According to the researchers, Copy Fail stems from a logic error in the kernel’s authencesn AEAD cryptographic template. When triggered, the bug causes corrupted page‑cache data to be left unmarked as “dirty,” meaning the kernel never writes the changes back to disk. While the disk file stays pristine, the in‑memory version used by every process remains silently altered.

As a result, an unprivileged user can manipulate the cached contents of a setuid‑root executable and later execute it to gain full system privileges. The shared nature of the page cache also means that containers relying on the same host kernel can be affected.

Unlike earlier memory corruption vulnerabilities such as Dirty COW or Dirty Pipe, Copy Fail is described as portable, race‑free, and highly stealthy. The exploit does not rely on timing races, large payloads, or unusual kernel configurations and works consistently across architectures and kernel versions tested.

Root cause and exploit chain

The attack path begins with AF_ALG, which exposes the kernel cryptographic subsystem to unprivileged users by design. Attackers bind an AF_ALG socket to the vulnerable authencesn AEAD mode and prepare a cryptographic request.

Using splice(), the attacker maps page‑cache pages from a target file directly into a crypto scatterlist.

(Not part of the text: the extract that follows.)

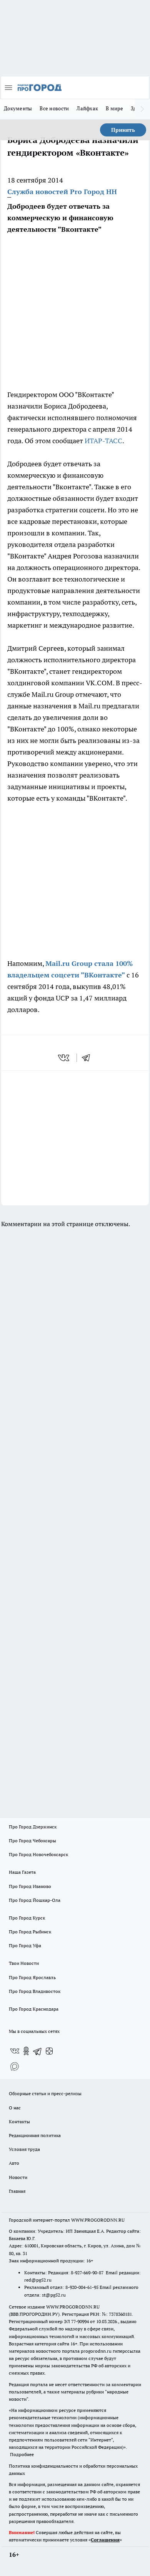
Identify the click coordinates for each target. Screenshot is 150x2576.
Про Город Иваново (30, 1886)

During an AEAD decryption operation configured to run in‑place, the kernel mixes user‑controlled buffers and file‑backed page‑cache memory in a single writable structure.

The authencesn algorithm violates expected assumptions by using its output buffer as temporary scratch space and writing four bytes past the permitted boundary. In this context, that out‑of‑bounds write lands directly in the page cache of the chosen file. The attacker controls the target file, the offset, and the four‑byte value, allowing precise and repeatable corruption.

Although the cryptographic integrity check fails, the unintended write remains in memory. Repeating this process allows attackers to inject enough shellcode into the cached copy of a privileged binary to redirect execution flow.

Exploitation in practice

The researchers demonstrated the exploit using /usr/bin/su, a standard setuid‑root binary present on most Linux systems:

  1. The attacker opens and configures an AF_ALG socket bound to the vulnerable authencesn mode.
  2. Each four‑byte write is staged by placing the desired value in the Associated Authenticated Data (AAD) and using splice() to map the relevant page‑cache offset from the target file.
  3. A call to recv() triggers the decryption operation, causing the kernel to perform the faulty scratch write into the page cache.
  4. After enough memory corruption, the attacker executes execve("/usr/bin/su").
    The kernel loads the altered version from page cache rather than disk, and the injected code executes with root privileges.

Xint Code published a demonstration showing the same minimal exploit consistently granting root access to a standard user account on multiple platforms, including Ubuntu 24.04 LTS, Amazon Linux 2023, RHEL 10.1, and SUSE 16. Successful exploitation was confirmed across kernel versions ranging from 6.12 to 6.18.

Scope and impact

The researchers warn that virtually every mainstream Linux system built between 2017 and the release of a patch is affected. No special permissions, kernel debugging features, or network access are required only a local user account. AF_ALG is enabled by default on nearly all distributions, meaning the attack surface is present out of the box.

Copy Fail provides a reliable foundation for local privilege escalation, container escapes, and potential Kubernetes host compromise, making it particularly dangerous for shared and cloud environments.

To aid defenders, Xint Code released a proof‑of‑concept verification tool that allows administrators to check whether their systems remain vulnerable and confirm the effectiveness of vendor patches once applied.